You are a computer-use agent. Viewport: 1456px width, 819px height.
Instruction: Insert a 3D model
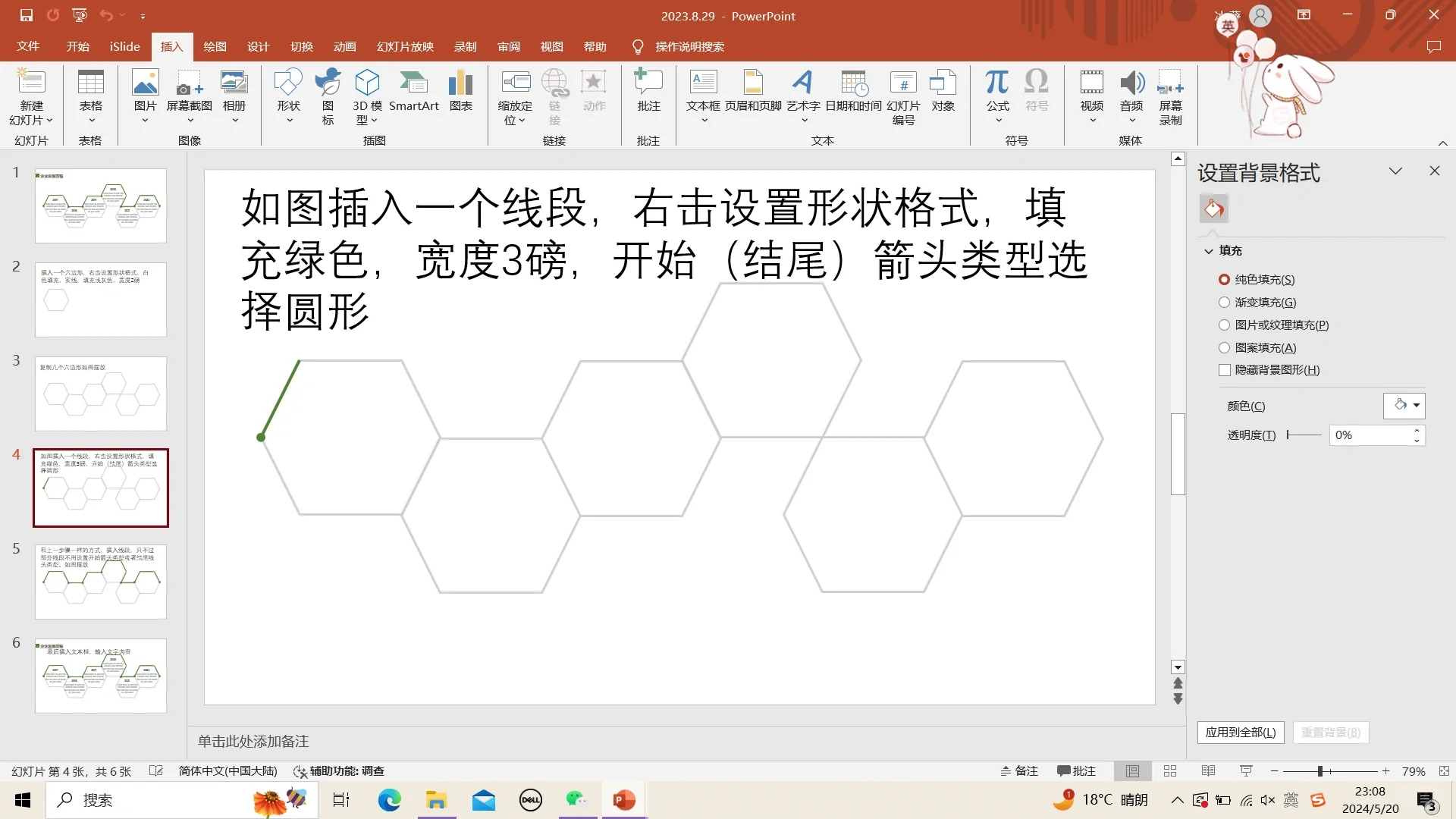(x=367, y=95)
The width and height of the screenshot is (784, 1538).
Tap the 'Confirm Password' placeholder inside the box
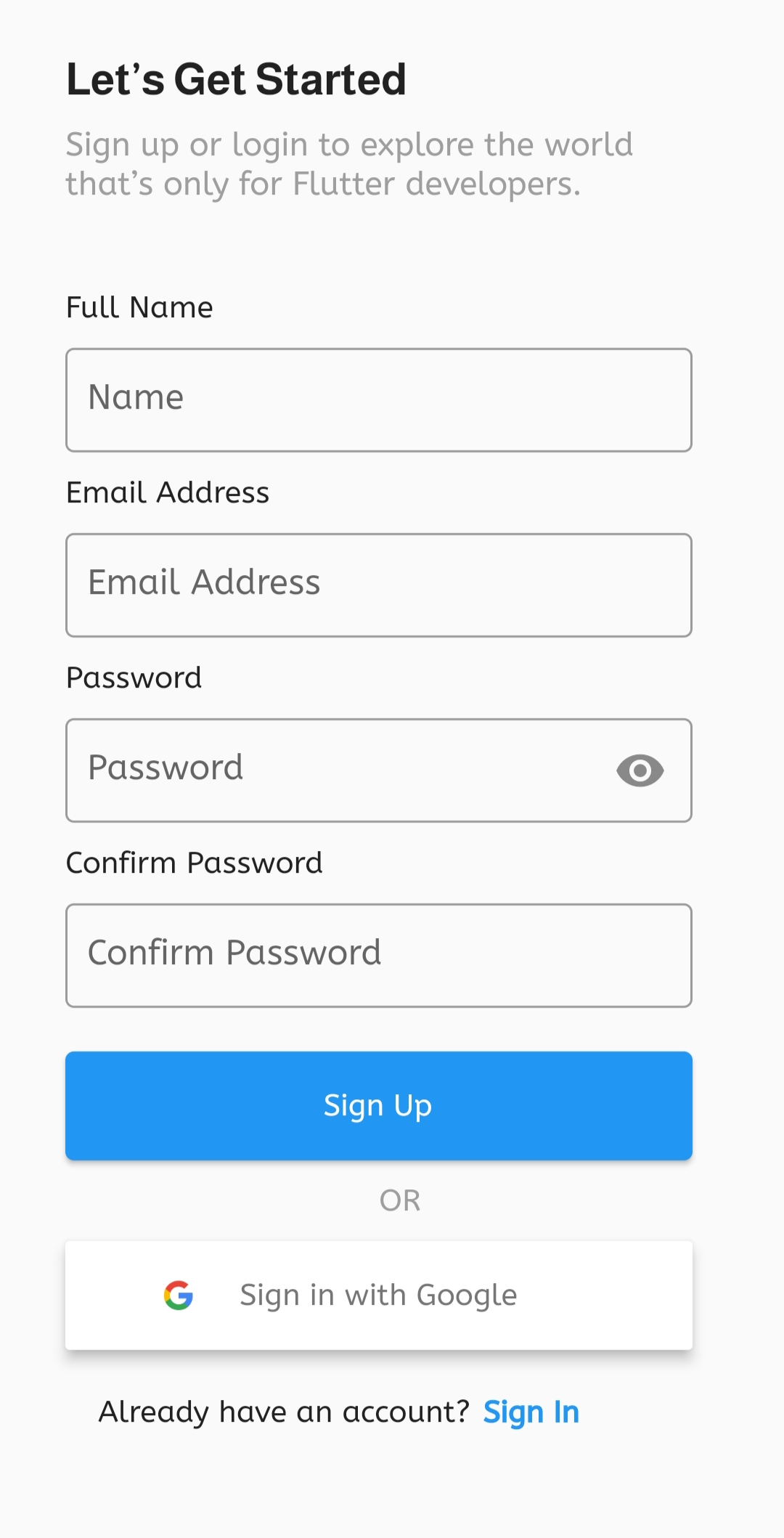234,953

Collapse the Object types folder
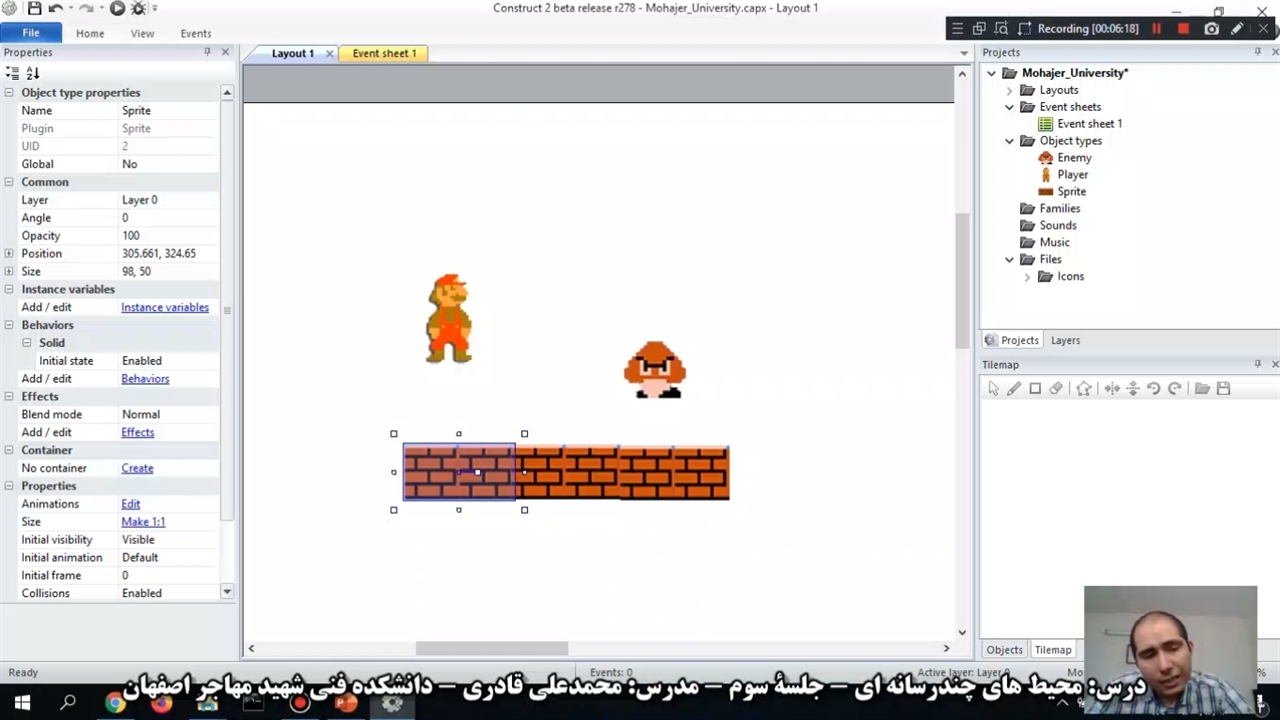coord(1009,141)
...
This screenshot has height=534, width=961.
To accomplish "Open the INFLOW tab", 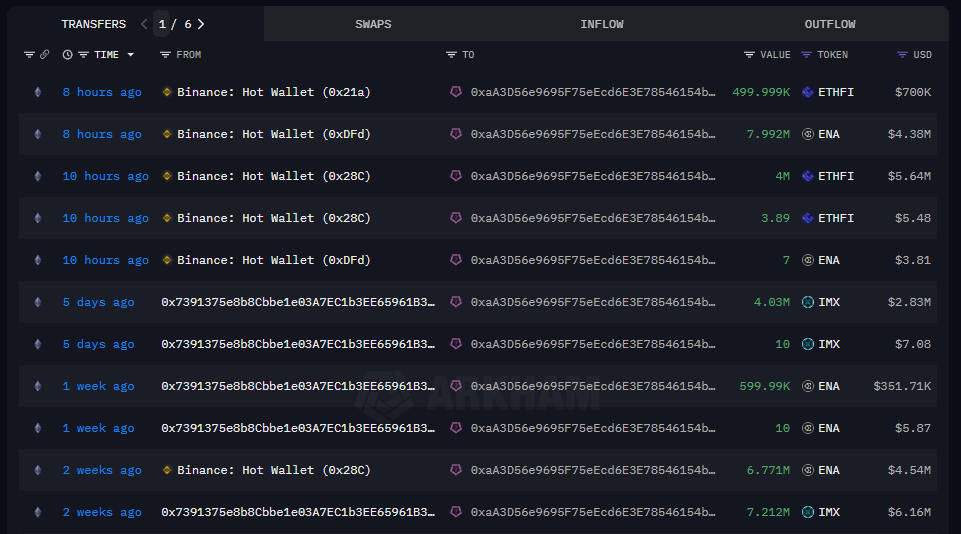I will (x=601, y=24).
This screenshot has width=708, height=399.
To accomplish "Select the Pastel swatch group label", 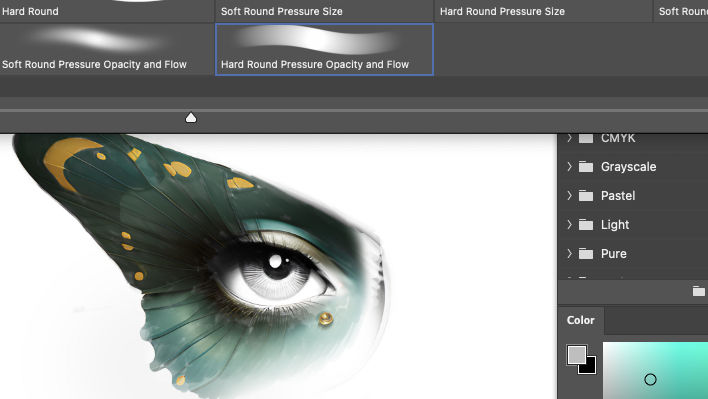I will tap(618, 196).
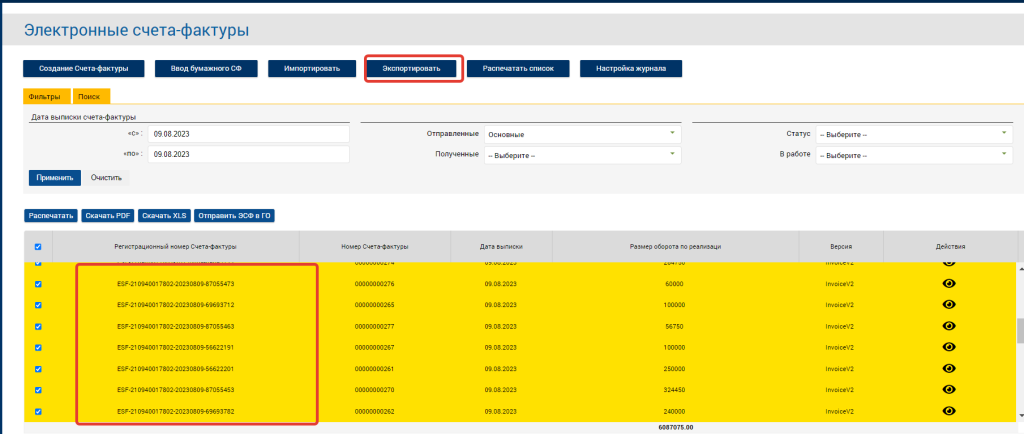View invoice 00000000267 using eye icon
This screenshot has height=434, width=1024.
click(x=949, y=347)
...
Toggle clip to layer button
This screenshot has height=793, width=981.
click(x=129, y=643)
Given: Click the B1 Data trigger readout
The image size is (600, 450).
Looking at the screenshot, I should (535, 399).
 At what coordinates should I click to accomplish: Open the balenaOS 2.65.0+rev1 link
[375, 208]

**Task prompt**
Retype the rows above, starting with the line that contains "The width and" and going on through the line that contains "coord(1009,141)". Leave out the pictures.

**Result of this task**
The width and height of the screenshot is (784, 1538).
Tap the 'Confirm Password' placeholder inside the box
234,953

Collapse the Object types folder
coord(1009,141)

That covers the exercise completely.